At maturity, the yellow female was paired up with a normal male. Although they quickly bonded and mating was observed, no eggs were ever produced. She would settle into the nestbox, her abdomen would swell, droppings would increase in size, all indications that an egg would be imminent. Rather than lay an egg, the swollen abdomen contained fluid and the hen became congested, wheezy, and generally in poor condition. At the completion of these false breeding cycles, she recovered without any intervention or treatment. Over a period of 18 months, she experienced five of these false breeding cycles. She was removed from my breeding program and due to her gentle nature, is now a "nanny" for the newly weaned youngsters. I am constantly reminded how valuable the decision was not to pair the two yellows together in order to "immediately" produce more yellows. Had I not decided to concentrate on improving and strengthening the line, I might still be waiting to produce my first visual.

During the summer of 1995 I was fortunate enough to locate and purchase another young yellow male. This yellow mutation is believed to have occurred spontaneously. Not only did it appear in a different part of the country, but it was also not in any way traceable to the original yellow line. It was identical in coloration to the American Yellows that I had been working to establish. This male was bred to a mature normal female and produced a clutch. Of the four young produced, the two females feathered out with a considerable amount of yellow ticking on the nape of the neck. One of the split male offspring, upon molting, is showing some yellow feathers on his chest and abdomen. Only time will tell whether this will lead to another color variant.
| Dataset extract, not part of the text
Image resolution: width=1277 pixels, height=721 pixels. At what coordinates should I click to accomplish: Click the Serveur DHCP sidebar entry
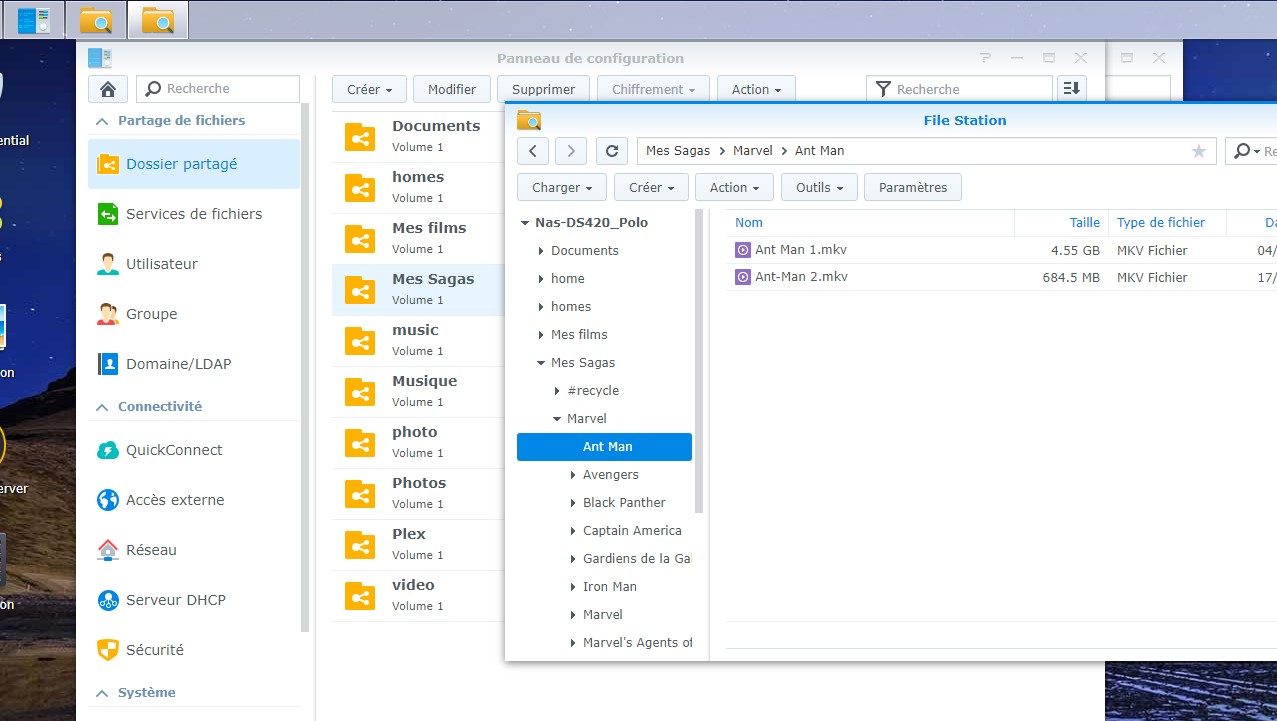click(x=175, y=600)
My advice to aviculturists wishing to begin breeding these beautiful little jewels is to purchase young birds. This allows ample time for them to settle in and mature under your supervision. It is wise to be skeptical of "proven pairs" being offered for sale. You may wind up with birds that have been culled by another breeder due to poor breeding habits or infertility. With proper management, one visual color mutation can be the foundation for an entire genetic line which can produce an endless number of specimens of the new color variation. Once this goal is reached, the new beautiful American Yellow Pacific Parrotlet will be available for everyone to enjoy. Until then, they are something that only the serious aviculturist should consider.